Social. Le suisse Petroplus Holdings AG vient d'annoncer son intention de suspendre le réaménagement du complexe "huiles et bitumes", prévu pour l'an prochain à la raffinerie française de Petit-Couronne (Seine-Maritime). Le groupe envisage ainsi de reconfigurer la raffinerie, processus qui comprendrait l'arrêt de ce complexe. Cette reconfiguration toucherait environ 120 personnes sur les 550 que compte le site.
Selon un représentant syndical, « même si un comité d'entreprise extraordinaire est prévu dans les prochains jours, la décision est actée ». Il fait ainsi référence à un communiqué de la direction, qui indique : « Nous continuons à améliorer les performances de nos raffineries dans le cadre de notre plan d'amélioration sur trois ans, mais il est apparu clairement que la raffinerie de Petit-Couronne nécessitait des changements plus structurels pour améliorer sensiblement sa compétitivité sur un marché du raffinage très difficile. La reconfiguration prévue serait un vaste plan d'action qui améliorerait la fiabilité et la structure des coûts, tout en réduisant les besoins en capital d'exploitation et en investissement. L'objectif clair est d'abaisser radicalement le seuil de rentabilité de la raffinerie durant les prochaines années ».
Petroplus a d'ailleurs informé les collaborateurs de la raffinerie qu'elle entendait débuter un processus formel d'information et de consultation concernant cette reconfiguration, comme l'exige la législation française, avant la fin de l'année.

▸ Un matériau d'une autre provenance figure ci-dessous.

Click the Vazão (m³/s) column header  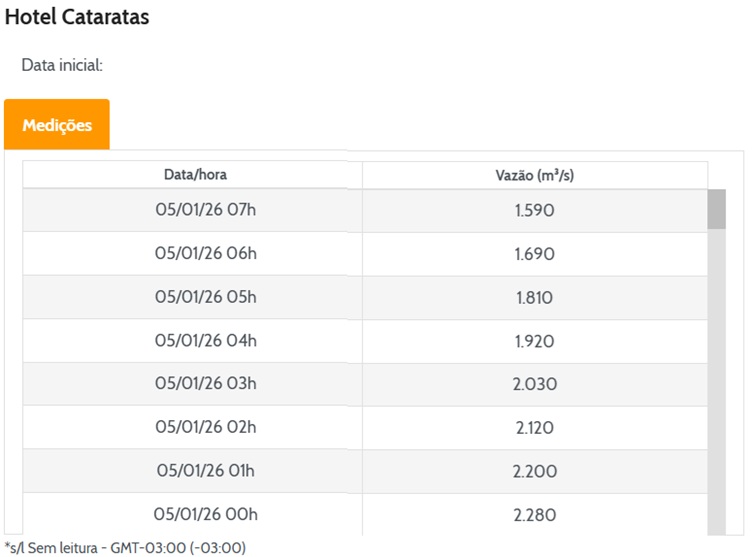tap(534, 175)
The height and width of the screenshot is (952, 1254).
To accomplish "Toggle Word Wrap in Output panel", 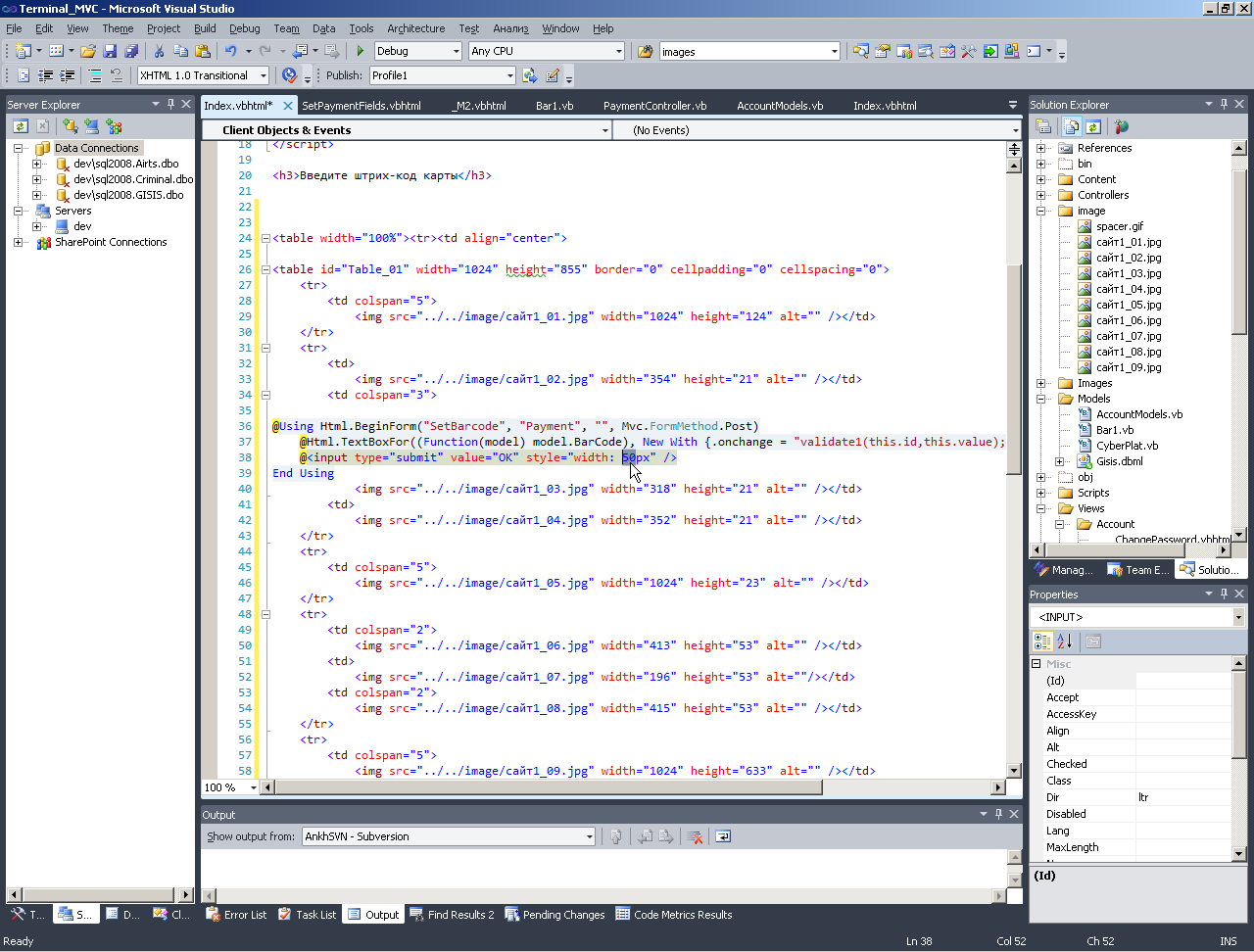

Petroplus Holdings AG est la plus grande entreprise indépendante de raffinage et de distribution en gros de produits pétroliers en Europe. Petroplus concentre ses activités sur le raffinage et exploite actuellement cinq raffineries en Europe : la raffinerie de Coryton (Royaume-Uni), la raffinerie d'Anvers (Belgique), la raffinerie de Petit-Couronne (France), la raffinerie d'Ingolstadt (Allemagne) et la raffinerie de Cressier (Suisse). La capacité de débit de toutes ces raffineries réunies est de l'ordre de 667 000 barils par jour.
La raffinerie normande dispose d'une capacité de raffinage de 7 millions de tonnes par an. Elle a été rachetée en 2008 au groupe anglo-néerlandais Shell.